■ Your goal: Repeat every line from the line containing "Image resolution: width=346" to the end of the data, exactly. Leave the pictures out.

■ Data section:
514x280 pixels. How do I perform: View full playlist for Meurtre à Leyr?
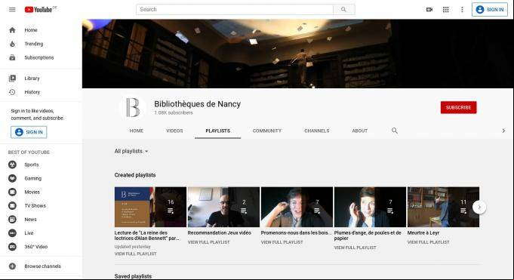(428, 242)
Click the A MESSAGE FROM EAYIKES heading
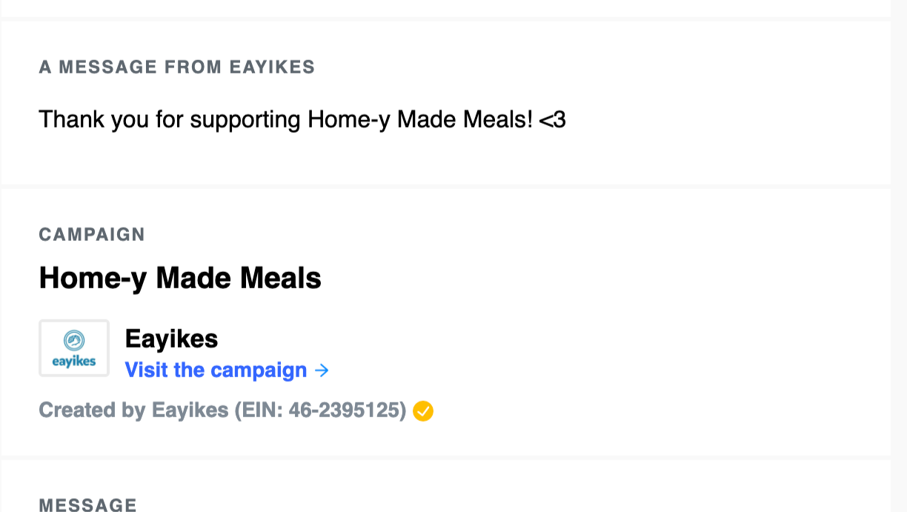The width and height of the screenshot is (907, 512). pyautogui.click(x=177, y=67)
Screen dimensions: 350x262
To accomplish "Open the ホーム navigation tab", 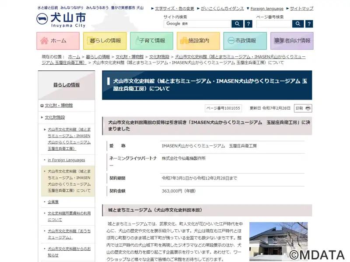I will [58, 41].
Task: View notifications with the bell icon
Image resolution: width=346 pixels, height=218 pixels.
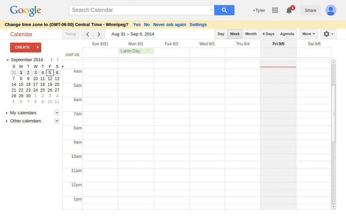Action: 289,10
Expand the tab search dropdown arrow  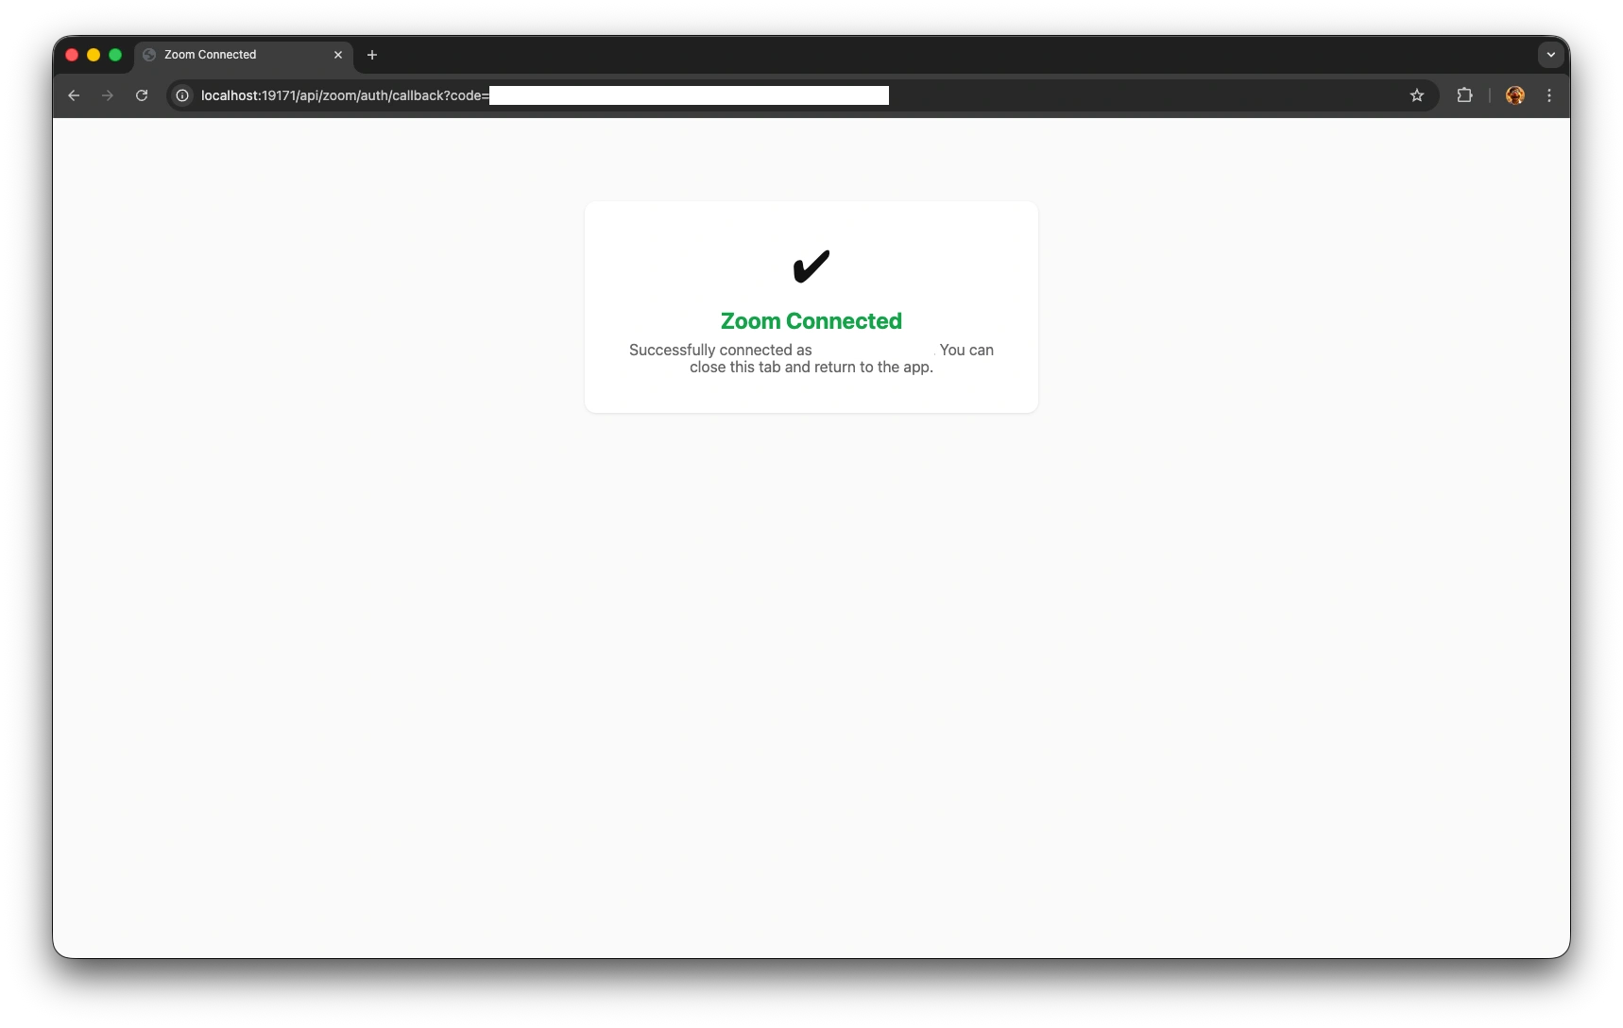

■ Response area:
Image resolution: width=346 pixels, height=218 pixels.
Action: 289,10
Expand the tab search dropdown arrow  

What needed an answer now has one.